Los "Dioses" de Josué Méndez son los miembros de la clase alta peruana que viven encerrados en su torre de marfil, ignorando la sociedad que los rodea y cuyo único contacto con las clases pobres son las "cholas" que tienen como empleadas domésticas.

El director peruano sigue la vida de una de esas familias durante un verano, cuando se instalan en su mansión junto al mar. Los dos hermanos, Diego y Andrea, y el padre conviven ahora con la nueva novia de éste, de origen popular y que debe aprender las reglas de su nueva clase social.

Maricielo Effio, Sergio Gjurinovic, Anahí de Cárdenas y Edgar Saba encabezan el elenco.

Méndez describe sobre todo a las mujeres y a los jóvenes de esa sociedad. Vacuidad, ignorancia y rompimiento de todas las normas morales son la regla. Se llega incluso al incesto, aunque siempre salvando las apariencias.

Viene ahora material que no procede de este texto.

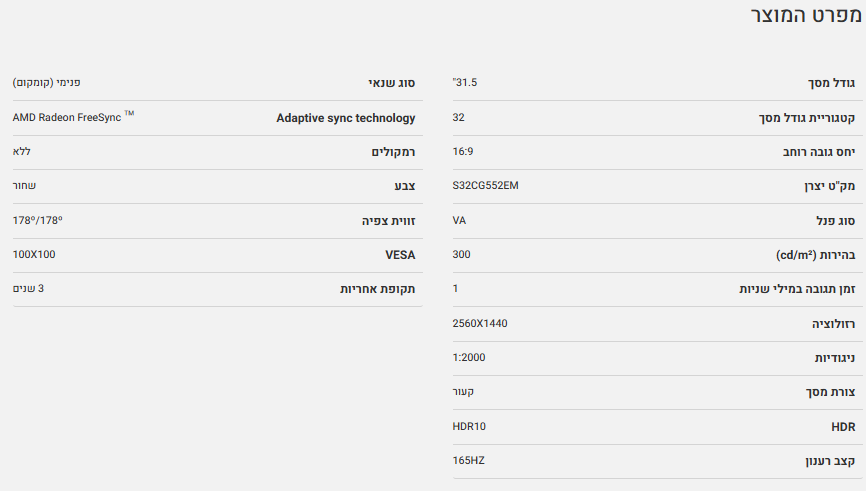Screen dimensions: 866x491
Task: Click the סוג פנל label
Action: pyautogui.click(x=835, y=221)
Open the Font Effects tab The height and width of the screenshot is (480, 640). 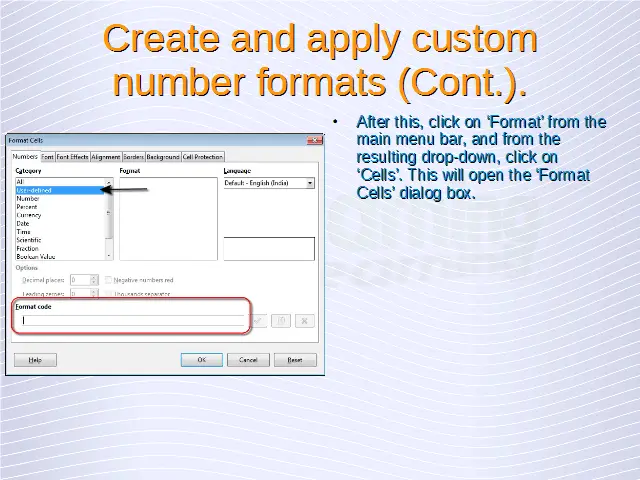pos(72,157)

Pero en este retrato de grupo falta algo: el mundo del poder, económico o político, que da riqueza a las clases altas y que aquí se insinúa apenas, en manos de los hombres.

Contrariamente a su primera película, "Días de Santiago", en la que el director desplegaba una gran audacia formal y optaba por una descripción del personaje desde adentro, "Dioses" tiene una narración convencional y una pintura casi superficial de los protagonistas.

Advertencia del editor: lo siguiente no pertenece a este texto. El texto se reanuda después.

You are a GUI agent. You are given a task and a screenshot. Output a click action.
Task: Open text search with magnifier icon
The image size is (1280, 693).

"Enfrentarme a otro medio social cambiaba totalmente la manera de filmar. La clase alta de Perú es una clase muy hermética, que no te permite acercarte mucho. De manera que la idea era mantenerse un poco a distancia, sin meter la cámara en los personajes", explicó el director en conferencia de prensa.

"La idea formal para ''Dioses'' era una superficie colorida con mucha luz y muchos colores. Porque esa oligarquía muestra una superficie muy limpia muy aséptica, pero detrás de esa fachada hay la misma sordidez que en cualquier otro medio social", agregó.

Segunda película argentina de la competición, tras "Incómodos" de Esteban Menis, "La rabia" opone la inocencia de la infancia a la violencia carnal de la vida de los adultos y a la aridez de la naturaleza, para construir una tragedia áspera y punzante.

Dos familias pampeanas y la vida del campo son el marco de la película. En esa vida dura, en la que la muerte y la sangre forman parte de lo cotidiano, el deseo sexual, el orgullo y el poder sobre su familia signan la vida de los hombres.

Una niña, cuyo refugio es el silencio, y un niño, obligado a trabajar como adulto antes de tiempo, son testigos impotentes de la violencia que opone a los mayores, del adulterio de sus padres, del odio. Pero la solidaridad entre ambos no basta para protegerlos.

Albertina Carri ("Los Rubios", "Géminis") construye la trama con un lenguaje sumamente personal, en el que la fuerza de las imágenes trasciende las palabras. La narración está puntuada por escenas de animación: los dibujos de la niña muda cobran vida, transmiten sus miedos y sus angustias y, en última instancia, reflejan la crueldad del mundo con más veracidad que las imágenes reales.

La sobria interpretación de los actores (Analía Couceyro, Javier Lorenzo, Víctor Hugo Carrizo y Nazarena Duarte) da una justeza total a los personajes.

"La Rabia", presentada en Biarritz en ausencia de su directora, aparece como la película más sólida y más original de la selección hasta ahora, cuando sólo falta por descubrir la colombiana "Perro como perro" de Carlos Moreno.

El palmarés del Festival de Biarritz será anunciado el sábado.